A proposed extension to the legally mandated time period for public review of the Chevron modernization project DEIR failed at Tuesday’s Richmond City Council meeting. Why? Vice Mayor Jovanka Beckles went missing.
The extension had been strongly supported by Beckles’s own political organization, the Richmond Progressive Alliance and Communities for a Better Environment.
The special meeting of the City Council ran for six hours. Beckles left in the middle of the debate on the final item regarding the DEIR review period…and never came back. As a result, the item failed.

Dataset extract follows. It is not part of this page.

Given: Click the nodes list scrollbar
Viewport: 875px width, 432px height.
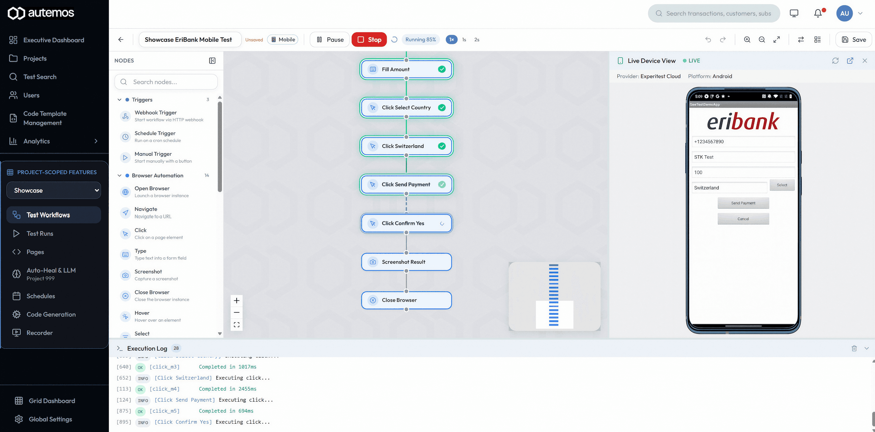Looking at the screenshot, I should (x=219, y=147).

CBE and the Richmond Progressive Alliance have strongly advocated for an extension of the 45-day DEIR review period. Tuesday night revealed no change in that strategy. Several representatives from CBE stood before the Council proclaiming that they had discovered flaws in the DEIR. These flaws required further investigation, which they claimed could not be accomplished within the remaining timeframe.
When the Council finally started to consider the extension request, the meeting had already been extended thirty minutes beyond its obligatory 11:00 pm ending time. The Council had voted to extend the meeting to accommodate additional speakers.
City Manager Bill Lindsay indicated that his staff saw no value to the process by extending the review period. Councilmember Jim Rogers attempted to broker a deal by offering a substitute motion to grant an additional 15 days instead of the 45 additional days proposed. However, members of the CBE speaking at the meeting rejected this proposal as a good compromise.
Community members speaking against the proposed extension claimed that the proposed additional review period was nothing more than a veiled attempt by RPA supporters to move the final approval deadline past the November elections. They further claimed the extension would give the RPA something to use as political fodder in the elections. Finally, they argued that the RPA wanted the delay in the hope of changing the makeup of the City Council in November so that a new council could end the project completely.
In order for Rogers’s substitute motion to be approved, it would have to draw the support of at least four council members. As the vote drew near and the clock ticked closer to half-past midnight, Beckles made a bizarre decision. With only minutes until the conclusion of the discussion, the RPA member and current Vice Mayor took leave from the proceedings and did not return. This left only five council members for the final vote. The seventh member of the Council, Tom Butt, had seized his chance to vacate the premises several minutes earlier. This meant that Rogers, Mayor McLaughlin (the leader of the RPA), and Councilmember Jael Myrick were the only votes left that would fall in favor of giving additional time to review the DEIR.
When Rogers pressed for a vote on his motion, it failed for lack of a majority. No extension was granted.
After the vote, quiet fell over the apparently weary audience members who remained. The only sound that broke the silence was the bustle of papers being shifted and the hushed question of several CBE representatives…. “Where did she go?”